High-efficiency multiplex genome editing of Streptomyces species using an engineered CRISPR/Cas system

Abstract

Actinobacteria, particularly those of genus Streptomyces, remain invaluable hosts for the discovery and engineering of natural products and their cognate biosynthetic pathways. However, genetic manipulation of these bacteria is often labor and time intensive. Here, we present an engineered CRISPR/Cas system for rapid multiplex genome editing of Streptomyces strains, demonstrating targeted chromosomal deletions in three different Streptomyces species and of various sizes (ranging from 20 bp to 30 kb) with efficiency ranging from 70 to 100%. The designed pCRISPomyces plasmids are amenable to assembly of spacers and editing templates via Golden Gate assembly and isothermal assembly (or traditional digestion/ligation), respectively, allowing rapid plasmid construction to target any genomic locus of interest. As such, the pCRISPomyces system represents a powerful new tool for genome editing in Streptomyces.

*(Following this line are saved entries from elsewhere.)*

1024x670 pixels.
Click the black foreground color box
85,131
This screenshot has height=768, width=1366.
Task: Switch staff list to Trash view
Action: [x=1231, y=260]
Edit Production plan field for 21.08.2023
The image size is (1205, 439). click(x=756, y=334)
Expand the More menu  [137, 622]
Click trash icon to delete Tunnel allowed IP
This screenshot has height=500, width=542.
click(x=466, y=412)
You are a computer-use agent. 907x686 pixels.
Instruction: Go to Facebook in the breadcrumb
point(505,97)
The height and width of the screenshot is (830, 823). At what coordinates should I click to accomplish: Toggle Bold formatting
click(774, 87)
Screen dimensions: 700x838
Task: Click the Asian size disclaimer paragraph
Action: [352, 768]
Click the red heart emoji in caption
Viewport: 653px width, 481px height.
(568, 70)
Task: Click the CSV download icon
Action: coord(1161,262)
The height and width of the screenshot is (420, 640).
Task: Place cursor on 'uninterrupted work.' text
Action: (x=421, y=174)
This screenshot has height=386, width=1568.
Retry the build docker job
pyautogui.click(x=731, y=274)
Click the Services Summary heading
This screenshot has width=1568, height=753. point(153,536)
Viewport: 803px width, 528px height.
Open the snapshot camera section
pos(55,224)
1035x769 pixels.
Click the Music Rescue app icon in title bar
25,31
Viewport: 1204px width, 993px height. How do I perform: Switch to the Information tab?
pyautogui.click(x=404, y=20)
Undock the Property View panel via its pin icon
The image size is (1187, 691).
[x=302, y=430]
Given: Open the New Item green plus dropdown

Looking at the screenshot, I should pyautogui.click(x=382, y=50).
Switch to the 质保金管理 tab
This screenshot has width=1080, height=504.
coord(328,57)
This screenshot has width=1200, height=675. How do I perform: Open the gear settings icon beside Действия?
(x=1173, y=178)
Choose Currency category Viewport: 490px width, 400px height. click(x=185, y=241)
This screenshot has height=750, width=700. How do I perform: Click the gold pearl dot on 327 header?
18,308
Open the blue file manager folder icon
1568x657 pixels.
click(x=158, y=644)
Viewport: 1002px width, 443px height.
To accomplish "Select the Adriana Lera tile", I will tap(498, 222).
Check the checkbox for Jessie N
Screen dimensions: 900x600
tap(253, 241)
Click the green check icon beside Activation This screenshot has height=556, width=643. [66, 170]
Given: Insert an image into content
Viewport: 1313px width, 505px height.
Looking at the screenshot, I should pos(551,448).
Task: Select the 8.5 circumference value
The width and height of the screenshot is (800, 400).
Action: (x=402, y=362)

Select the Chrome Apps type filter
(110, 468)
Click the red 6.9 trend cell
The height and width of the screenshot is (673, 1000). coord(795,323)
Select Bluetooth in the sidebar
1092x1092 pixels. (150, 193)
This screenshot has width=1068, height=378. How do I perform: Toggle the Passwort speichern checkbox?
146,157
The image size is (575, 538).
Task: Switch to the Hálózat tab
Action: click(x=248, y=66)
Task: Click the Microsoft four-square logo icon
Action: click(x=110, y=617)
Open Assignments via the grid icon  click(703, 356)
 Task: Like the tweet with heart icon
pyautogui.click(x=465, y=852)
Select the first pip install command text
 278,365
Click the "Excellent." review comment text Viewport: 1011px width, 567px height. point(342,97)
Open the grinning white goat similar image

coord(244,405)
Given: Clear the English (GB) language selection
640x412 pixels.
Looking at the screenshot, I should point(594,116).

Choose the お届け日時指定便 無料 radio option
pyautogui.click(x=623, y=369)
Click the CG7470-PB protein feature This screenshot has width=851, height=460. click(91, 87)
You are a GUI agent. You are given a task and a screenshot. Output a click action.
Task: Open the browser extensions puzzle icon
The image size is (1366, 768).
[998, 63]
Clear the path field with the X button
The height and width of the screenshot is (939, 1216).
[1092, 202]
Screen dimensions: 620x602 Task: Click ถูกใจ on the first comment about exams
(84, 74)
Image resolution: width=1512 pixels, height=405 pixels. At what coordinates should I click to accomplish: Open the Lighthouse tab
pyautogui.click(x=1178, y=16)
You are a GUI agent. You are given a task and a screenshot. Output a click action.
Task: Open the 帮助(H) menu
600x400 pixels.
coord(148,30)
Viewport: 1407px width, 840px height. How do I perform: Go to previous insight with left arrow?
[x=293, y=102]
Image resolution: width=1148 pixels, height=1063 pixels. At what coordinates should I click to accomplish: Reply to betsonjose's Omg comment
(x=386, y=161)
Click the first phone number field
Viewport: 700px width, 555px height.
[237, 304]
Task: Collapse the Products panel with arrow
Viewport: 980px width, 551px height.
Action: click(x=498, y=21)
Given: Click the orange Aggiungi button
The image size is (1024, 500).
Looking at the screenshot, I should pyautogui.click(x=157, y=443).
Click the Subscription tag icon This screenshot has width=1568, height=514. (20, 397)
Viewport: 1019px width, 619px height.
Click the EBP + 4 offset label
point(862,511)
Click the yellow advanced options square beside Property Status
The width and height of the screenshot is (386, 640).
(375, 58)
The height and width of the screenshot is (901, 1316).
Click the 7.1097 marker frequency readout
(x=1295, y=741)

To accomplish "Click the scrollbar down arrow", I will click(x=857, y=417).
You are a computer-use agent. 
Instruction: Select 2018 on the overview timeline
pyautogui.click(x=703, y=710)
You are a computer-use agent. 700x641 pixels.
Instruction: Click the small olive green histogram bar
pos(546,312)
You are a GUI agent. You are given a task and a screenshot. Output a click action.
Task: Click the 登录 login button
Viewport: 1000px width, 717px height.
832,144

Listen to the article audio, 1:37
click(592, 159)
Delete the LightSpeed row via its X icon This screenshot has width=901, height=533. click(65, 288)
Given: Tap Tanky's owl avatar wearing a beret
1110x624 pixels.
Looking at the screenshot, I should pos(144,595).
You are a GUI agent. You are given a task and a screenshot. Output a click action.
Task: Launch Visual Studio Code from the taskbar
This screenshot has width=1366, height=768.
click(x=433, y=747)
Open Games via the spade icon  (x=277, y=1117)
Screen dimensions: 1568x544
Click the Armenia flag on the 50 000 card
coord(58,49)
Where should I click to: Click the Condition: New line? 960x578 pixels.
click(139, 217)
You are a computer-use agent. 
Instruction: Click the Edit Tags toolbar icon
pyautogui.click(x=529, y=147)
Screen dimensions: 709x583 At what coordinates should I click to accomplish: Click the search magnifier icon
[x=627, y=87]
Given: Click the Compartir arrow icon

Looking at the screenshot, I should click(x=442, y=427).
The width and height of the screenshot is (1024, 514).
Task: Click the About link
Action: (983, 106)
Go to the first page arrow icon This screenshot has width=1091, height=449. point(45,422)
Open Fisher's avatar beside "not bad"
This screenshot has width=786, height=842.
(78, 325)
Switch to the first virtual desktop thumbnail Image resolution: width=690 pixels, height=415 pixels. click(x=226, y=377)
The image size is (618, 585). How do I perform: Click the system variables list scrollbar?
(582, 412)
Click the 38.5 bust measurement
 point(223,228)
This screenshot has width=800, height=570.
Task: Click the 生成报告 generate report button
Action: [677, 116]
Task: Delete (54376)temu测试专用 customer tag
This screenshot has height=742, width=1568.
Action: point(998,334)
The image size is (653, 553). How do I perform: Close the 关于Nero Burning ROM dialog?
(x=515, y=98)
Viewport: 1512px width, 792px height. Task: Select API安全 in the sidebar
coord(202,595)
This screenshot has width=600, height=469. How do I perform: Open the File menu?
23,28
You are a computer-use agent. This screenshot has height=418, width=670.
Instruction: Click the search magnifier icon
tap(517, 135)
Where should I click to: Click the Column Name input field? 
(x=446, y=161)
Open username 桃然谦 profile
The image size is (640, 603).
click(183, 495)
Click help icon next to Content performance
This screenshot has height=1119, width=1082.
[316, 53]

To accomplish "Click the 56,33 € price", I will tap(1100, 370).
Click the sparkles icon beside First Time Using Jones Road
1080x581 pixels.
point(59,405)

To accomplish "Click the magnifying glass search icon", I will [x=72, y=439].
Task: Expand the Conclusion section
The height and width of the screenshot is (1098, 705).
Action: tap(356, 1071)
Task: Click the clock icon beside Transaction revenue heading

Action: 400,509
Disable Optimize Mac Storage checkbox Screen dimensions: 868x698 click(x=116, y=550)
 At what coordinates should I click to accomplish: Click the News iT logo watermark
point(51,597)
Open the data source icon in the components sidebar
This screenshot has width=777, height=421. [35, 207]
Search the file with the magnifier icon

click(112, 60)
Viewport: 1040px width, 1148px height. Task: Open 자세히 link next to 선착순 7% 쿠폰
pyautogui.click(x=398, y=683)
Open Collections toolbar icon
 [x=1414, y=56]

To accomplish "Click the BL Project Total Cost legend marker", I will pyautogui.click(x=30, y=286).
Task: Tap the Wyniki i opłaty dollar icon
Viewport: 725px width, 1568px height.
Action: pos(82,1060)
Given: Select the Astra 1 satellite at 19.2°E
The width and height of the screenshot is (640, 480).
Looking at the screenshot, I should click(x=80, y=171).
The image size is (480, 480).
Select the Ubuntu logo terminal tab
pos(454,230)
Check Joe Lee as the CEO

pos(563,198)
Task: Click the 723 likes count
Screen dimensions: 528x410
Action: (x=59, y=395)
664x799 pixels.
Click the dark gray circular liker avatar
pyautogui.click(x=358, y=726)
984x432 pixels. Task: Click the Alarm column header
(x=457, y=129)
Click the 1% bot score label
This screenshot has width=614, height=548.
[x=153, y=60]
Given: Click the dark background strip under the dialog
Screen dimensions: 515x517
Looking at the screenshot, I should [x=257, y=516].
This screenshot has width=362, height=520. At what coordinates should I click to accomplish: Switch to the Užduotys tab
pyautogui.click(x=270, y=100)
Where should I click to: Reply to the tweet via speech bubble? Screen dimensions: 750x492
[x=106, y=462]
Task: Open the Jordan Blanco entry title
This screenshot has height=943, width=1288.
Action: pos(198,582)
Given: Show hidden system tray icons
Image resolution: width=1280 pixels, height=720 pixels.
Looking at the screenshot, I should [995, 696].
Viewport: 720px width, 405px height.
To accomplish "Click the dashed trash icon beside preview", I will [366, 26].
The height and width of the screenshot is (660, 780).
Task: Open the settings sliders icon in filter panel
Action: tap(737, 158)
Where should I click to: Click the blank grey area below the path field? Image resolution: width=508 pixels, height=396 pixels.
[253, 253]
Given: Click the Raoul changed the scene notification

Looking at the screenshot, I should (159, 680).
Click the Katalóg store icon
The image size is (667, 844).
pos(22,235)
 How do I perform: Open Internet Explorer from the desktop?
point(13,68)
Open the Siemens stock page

Keywords: CRISPR; Cas9; Streptomyces; genome engineering; synthetic guide RNA.

Figure 1

pCRISPomyces plasmids for targeted genome editing in Streptomyces species. Notable features include a codon-optimized cas9 from Streptococcus pyogenes, a BbsI-flanked lacZ cassette for Golden Gate assembly of spacer sequences, an XbaI site for addition of editing templates, and a temperature-sensitive pSG5 origin.

Figure 2

(a) Strategy for deletion of the 31kb red cluster. Two sgRNA transcripts guide Cas9 to introduce DSBs at both ends of the cluster, while a codelivered editing template bridges the gap via homologous recombination. (b) PCR evaluation of red cluster deletion from four exconjugants (DF1–DF4) with wild type control (wt). (c) Phenotypic evaluation of strains DF1–DF4 with wild type control.